An analysis of long-term routine monitoring data from three Australian drinking reservoirs was conducted to examine relationships of cyanobacteria intra-community diversity and dominance to water quality and stratification parameters. Diversity analysis of cyanobacteria populations quantified dominance indexes using species cell counts or biovolume. Cell counts for cyanobacterial dominance calculations result in overestimation of picocyanobacteria dominance over other cyanobacteria due to their small cell size. We recommend that biovolume or biomass is used for phenological assessments of cyanobacteria, which aligns with recent Alert Level Frameworks for cyanoHABs assessment risk.

The two subtropical lakes included in this study had higher cyanobacterial diversity than the lake in the temperate region. In the subtropical lakes, picocyanobacteria (Aphanocapsa spp., Cyanocatena spp. and Cyanogranis spp.) and large-cell, colonial and filamentous cyanobacteria (Raphidiopsis spp., Pseudanabaena spp., Microcystis spp.) often had alternate periods of dominance, with picocyanobacteria dominant when nutrients were low, and colonial and filamentous cyanobacteria dominant during warmer, nutrient-rich conditions, particularly when phosphorus concentrations were higher.

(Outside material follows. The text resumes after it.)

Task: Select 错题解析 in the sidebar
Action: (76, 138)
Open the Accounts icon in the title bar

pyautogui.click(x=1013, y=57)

In temperate Lake Myponga with lower cyanobacterial diversity, Microcystis spp. dominated during warm and nitrogen-rich conditions, followed by D. circinale in late summer as nitrogen concentrations and water temperature decreased. Among larger cyanobacteria species, non-diazotrophic species dominated during periods with high inorganic N and diazotrophic species dominated at low N concentrations. Total cyanobacteria biovolume tended to be higher when water temperature and total phosphorus concentrations were elevated. Our results indicate that reduction of nutrient loading in lakes may reduce total cyanobacteria concentration and favour a shift to picocyanobacteria, but targeted reductions of nitrogen and phosphorus should be considered as they could affect the abundance and proportions of non-diazotrophic and diazotrophic species.

Cyanobacteria richness frequently increased with total cyanobacteria biomass, indicating that multiple species can co-exist during cyanoHABs, which challenges targeted species-specific management responses. CyanoHABs management should encompass comprehensive monitoring plans that provide adequate temporal, spatial and taxa precision to support targeted and proactive prevention or treatment responses. Analysis of routine monitoring data in our study can support a site-specific understanding of cyanobacteria dynamics, which is crucial for cyanoHAB prevention and mitigation, but combinations of one or more monitoring methods with machine learning applications could be used to optimize species-specific cyanoHAB management.